Marc Warren tees up today in the US PGA in only his third US-based major, the 33-year-old Glaswegian joining three fellow Scots at the start of the 96th hosting of the championship in Louisville, Kentucky.

Again accompanying Warren is his wife, Laura, and 15-month-old son Archie, who has been in attendance at his father's past three major showings, a PGA Championship and the past two Opens.

A year ago Warren was the equal-fourth leading European in sharing 12th place at Oak Hill in Rochester, New York, while as an amateur he was a member of the victorious 2001 Walker Cup GB&I side.

"While I was over at college here in America, I played in the Walker Cup at Sea Island. So far in my career the chances to play in America have been few and far between but when I have done, I feel as though I've played okay," he said. "I'm excited to be back because I feel the courses suit my game a little bit. It's another massive event coming back off two big events - the Scottish Open and the Open - and I'm really looking forward to it.

"There's a few more run-offs around the greens here at Valhalla as opposed to going straight into heavy rough if you miss the green, so that gives you the chance to use a few different skills around the green and that may suit more of a European style of play."

Warren has competed in 18 events this season, his best finish being third behind Justin Rose at Royal Aberdeen. For the purists, Warren's scoring average this season is 71.42 while by way of comparison Rory McIlroy's is 69.68 in Europe and 70.3 on the regular PGA Tour.

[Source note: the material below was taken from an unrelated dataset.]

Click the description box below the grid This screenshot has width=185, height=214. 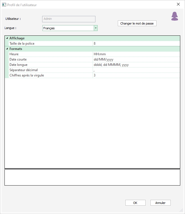click(x=92, y=177)
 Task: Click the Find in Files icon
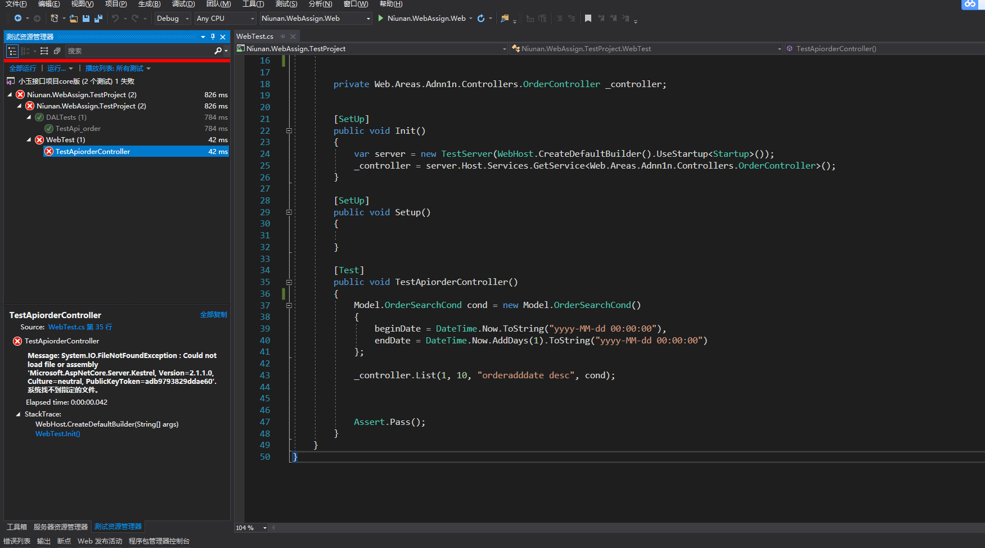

But while Warren is streets away from being in the same class as the world No. 1 there's no questioning his determination that was again very evident at Royal Aberdeen, and also on display at Royal Liverpool where he was five-under par for the opening three days.

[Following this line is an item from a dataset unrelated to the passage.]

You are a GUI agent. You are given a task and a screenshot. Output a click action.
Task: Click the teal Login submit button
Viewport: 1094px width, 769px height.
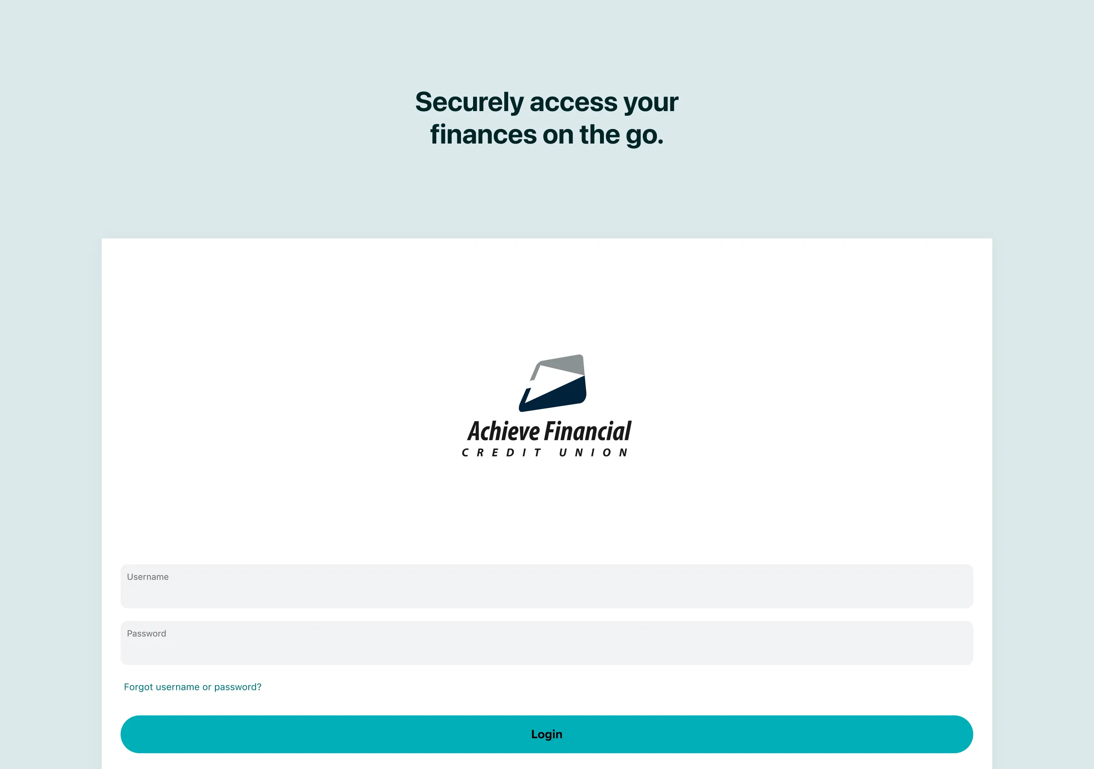[547, 734]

"I felt I took an awful lot from the recent run of events, having timed it perfectly to play well in both the Scottish Open and the Open," he said.

"I didn't have the weekend I was hoping for in the latter, but there were still a lot of positives.

"On the Saturday at Hoylake, I shot level par to keep myself in a decent position but on the Sunday I felt as though I didn't putt quite as well- that was the only difference really. It was a bit scrappy over the weekend compared to the Thursday and especially the Friday, when I felt really in control of everything I was doing.

"I was 12th going into Sunday, having felt I'd got the bad round out of the way, so I was excited going into the last round. It was my first taste of being in that position in the Open but I was in that situation in this event last year and ended up with a better finish. One of my main goals for the rest of the season is to secure one of the exemption spots for next year's Open."

Warren begins his quest for the Rodman Wanamaker Trophy at 9.25am local time (2.25pm UK time) in the company of the American duo of Russell Henley and David McNabb.

Making a play yesterday for a different category of prize, Darren Clarke likened Rory McIlroy to a runaway train that seemingly no-one can stop on route to victory this week in Kentucky.

The pair of Open champions were out on Valhalla early yesterday morning and with Clarke looking to win back the £20 he lost to McIlroy on the eve of the Open at Royal Liverpool.

But he went down to McIlroy by 2&1, the 2011 Open winner salvaging some pride when, after agreeing to 'double or quits' up the par-5 18th, Clarke holed a 10-foot eagle putt.

"How do you stop him - Rory's like a runaway train at present?" said Clarke. "He's playing fantastic. He's just flushing it. He's ripping it."